Can you choose to drive just on battery power? And if so how far can you go before you need to revert to the petrol engine to re-charge the batteries? And how long does this take? And are you limited to a top speed when just on the batteries??
I'm new to all this - just bought a Gen 3 Prius so still learning, but did a lot of research before buying (on both Gen 2 and Gen 3 + Honda Insight).
It's important not to confuse the Prius with a plug-in electric/hybrid-electric vehicle. As Dave R says the electric motor is designed to work in conjunction with the petrol engine (the synergy in "hybrid synergy drive"). There is a special electric only mode (by pressing an "EV" button) but I disagree with ormi: the car cannot recharge itself enough to keep going for very long, even if going slowly on the flat. IMO the EV button is not very practical, in fact the car handbook states that you could get worse fuel economy by using it since the car is designed to decide for itself when to use/recharge the battery - I suppose it might be handy in certain circumstances, e.g. to set off silently to avoid disturbance or if you knew there was a hill not far away to give you more charge you could prevent the car firing up the petrol unit.

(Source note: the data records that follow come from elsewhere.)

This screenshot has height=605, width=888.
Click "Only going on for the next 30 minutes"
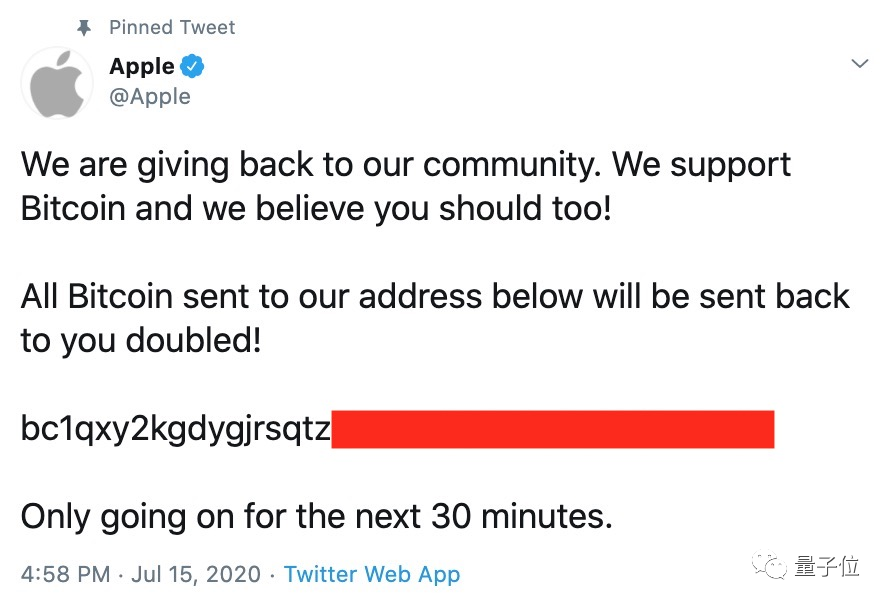[316, 517]
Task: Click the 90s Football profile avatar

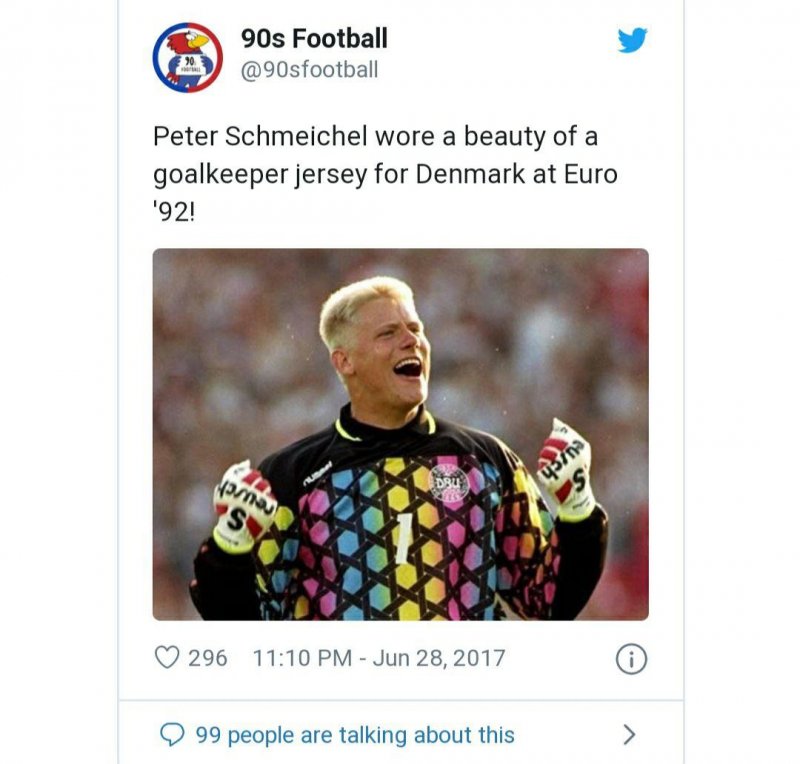Action: pos(187,57)
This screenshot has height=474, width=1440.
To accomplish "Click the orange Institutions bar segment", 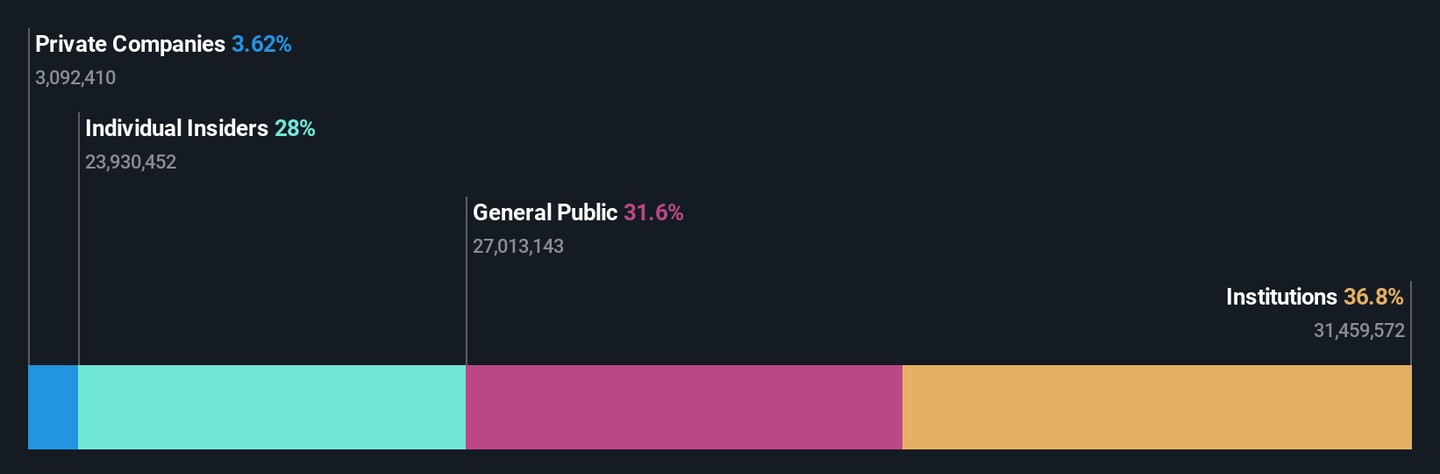I will click(x=1157, y=407).
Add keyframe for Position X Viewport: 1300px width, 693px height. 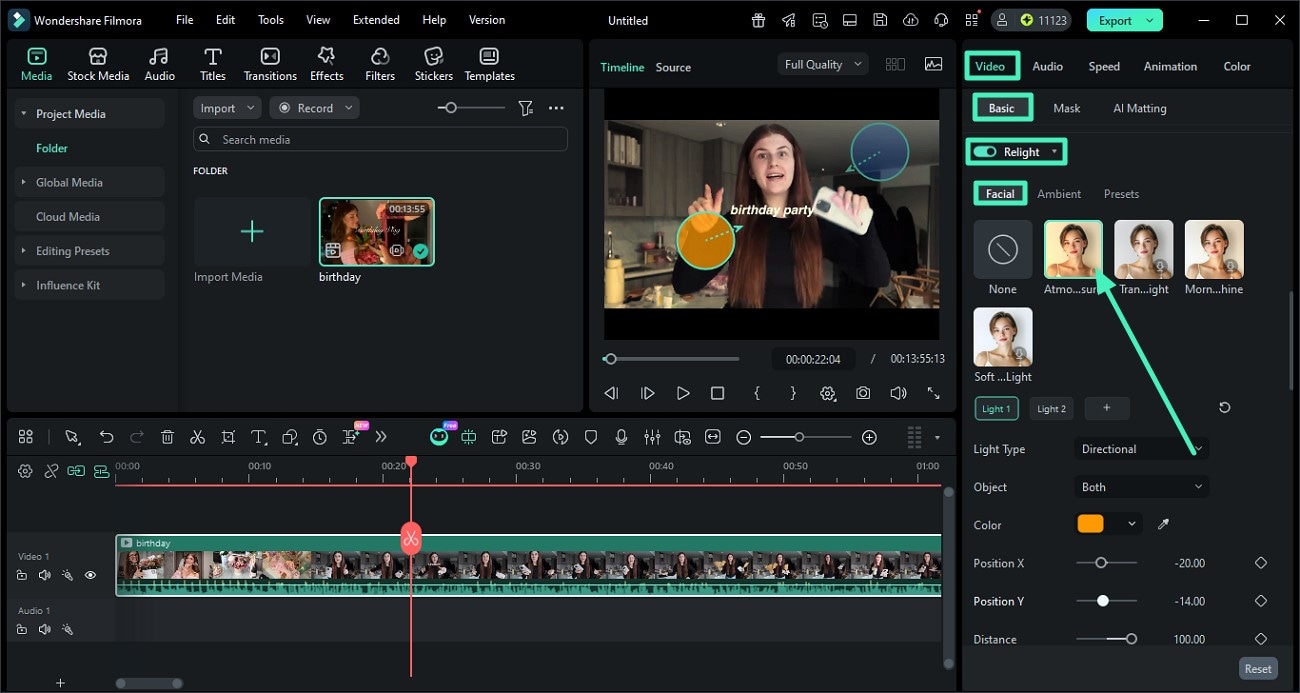point(1260,563)
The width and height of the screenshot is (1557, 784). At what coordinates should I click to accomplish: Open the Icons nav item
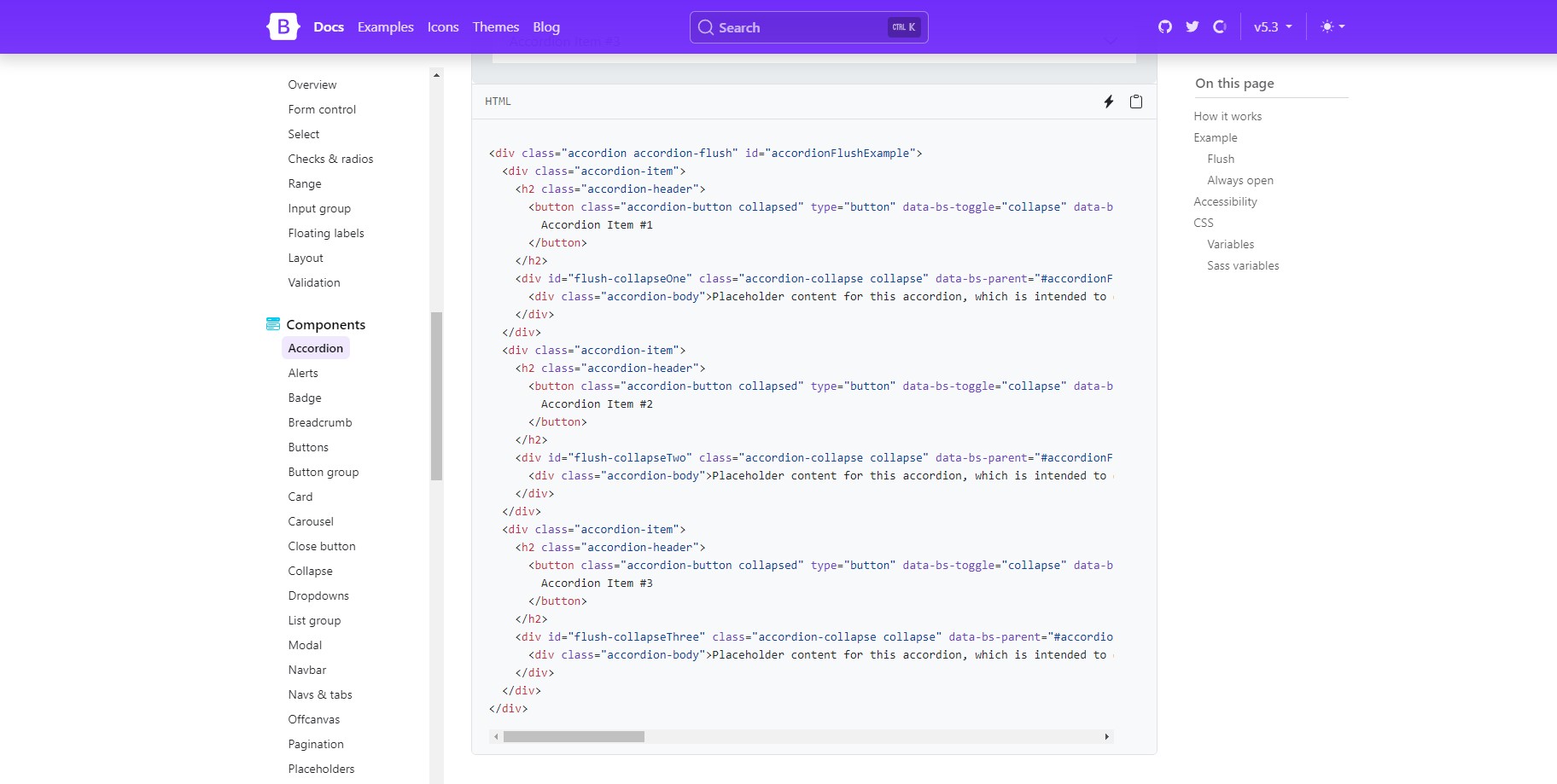coord(443,27)

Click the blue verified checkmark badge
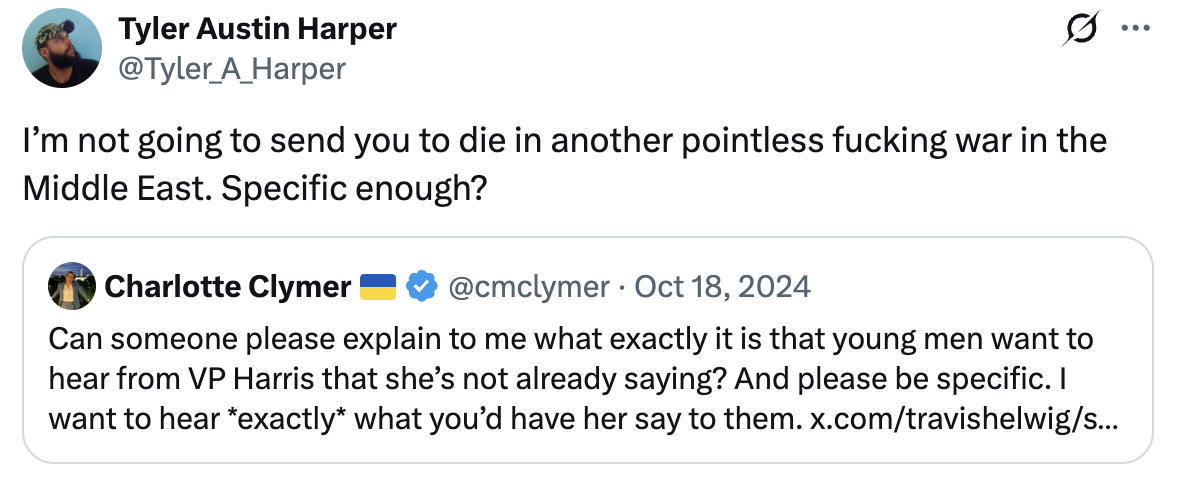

To elaborate on Dave R's reply, what happens in practice is that the car is constantly switching between electric only, petrol + electric, and petrol + battery recharge, but as a driver you don't really sense which is being used (there is a graphic on the dashboard if you want to know). There is no limit on speed - even if you're in EV mode and you floor the accelerator, the car just beeps a warning that it is turning off the EV mode, switches to petrol and off you go. You don't have to worry about recharge times - the car recharges the battery as you go along using the brakes and or petrol engine.
I think it is more helpful (if a little simplified) to think of the car as being petrol powered but the addition of the electric motor & battery makes it much more efficient.
I'm doing city driving and getting about 50 mpg whereas my previous car (Renault Megane 1.4) typically returned less than 30 mpg (note these are the figures reported by the cars which have been shown to be overestimates, but that's another story...). I gather that this may improve once the car is fully run-in.